#### ABOUT THIS TASK:
Check every line of the entries below for "organizacyjne", and copy the lines that have it.

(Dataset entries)
++++++++++
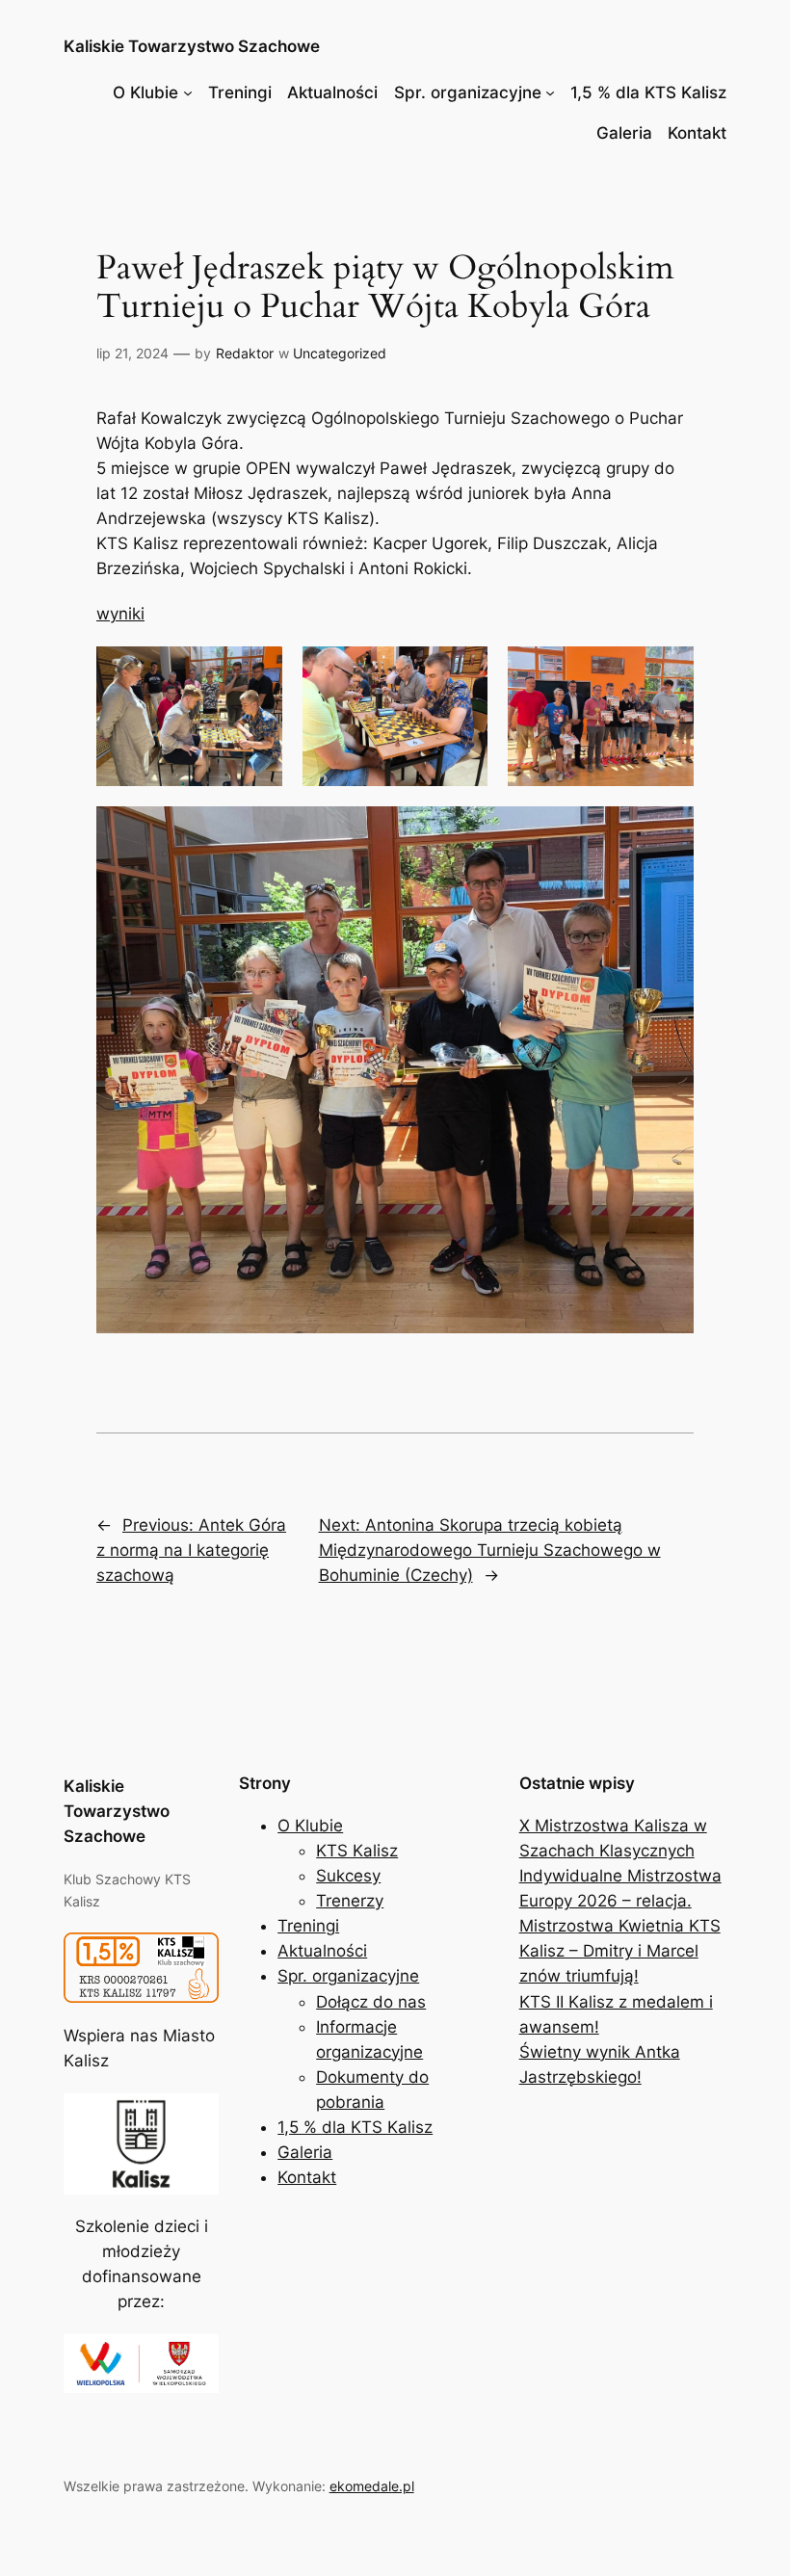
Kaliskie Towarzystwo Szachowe (192, 46)
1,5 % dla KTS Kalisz (648, 92)
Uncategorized (339, 353)
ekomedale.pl (371, 2486)
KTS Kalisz (357, 1850)
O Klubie (145, 92)
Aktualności (332, 92)
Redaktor (245, 353)
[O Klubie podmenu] (188, 92)
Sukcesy (348, 1875)
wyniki (120, 613)
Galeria (624, 133)
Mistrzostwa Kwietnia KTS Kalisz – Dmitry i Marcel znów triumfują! (620, 1950)
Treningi (240, 92)
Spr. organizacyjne (467, 92)
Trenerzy (349, 1900)
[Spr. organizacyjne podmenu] (550, 92)
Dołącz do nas (371, 2001)
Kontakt (697, 133)
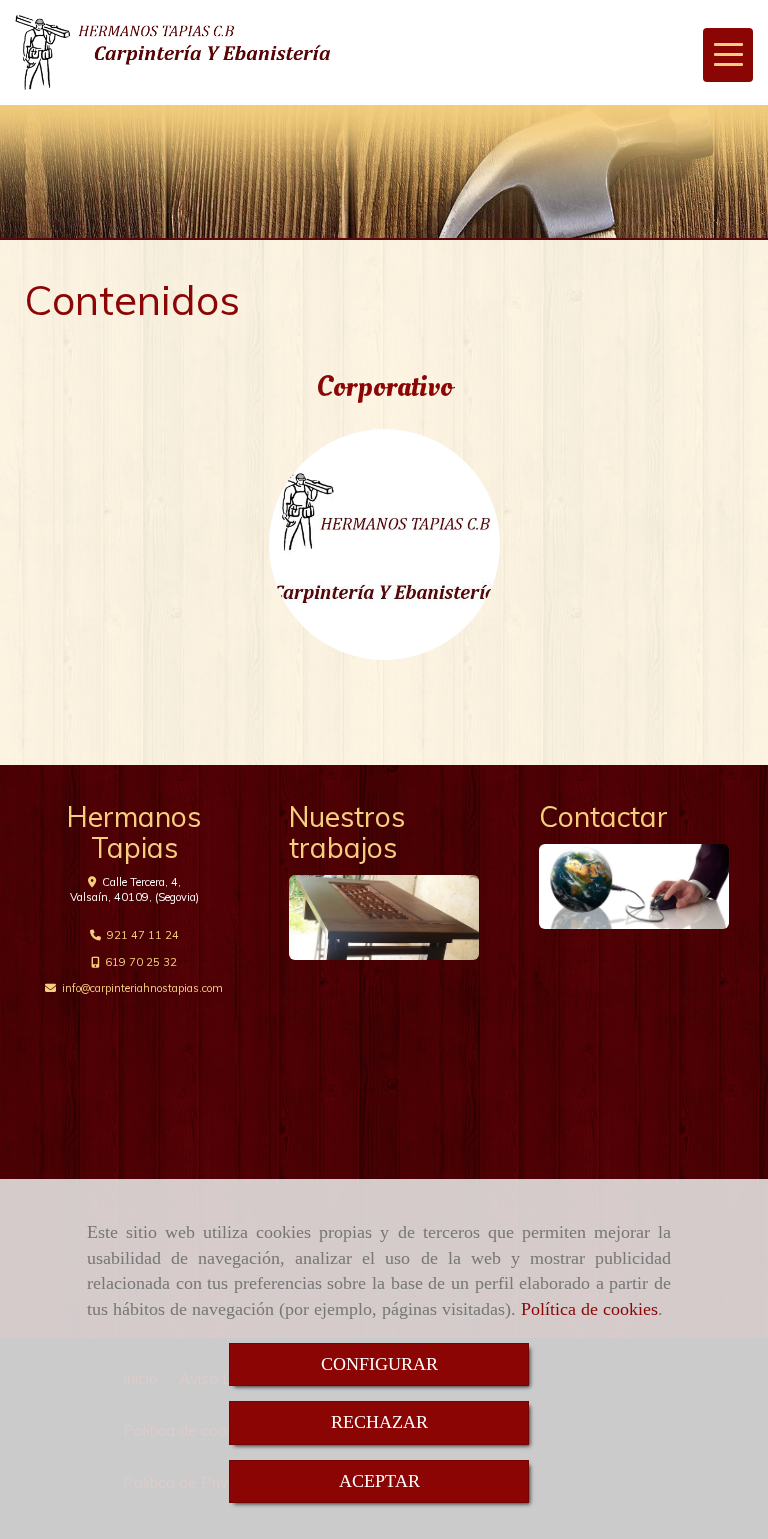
++++++++++
#### ANSWER TO THE PROBLEM:
Spr. organizacyjne (467, 92)
[Spr. organizacyjne podmenu] (550, 92)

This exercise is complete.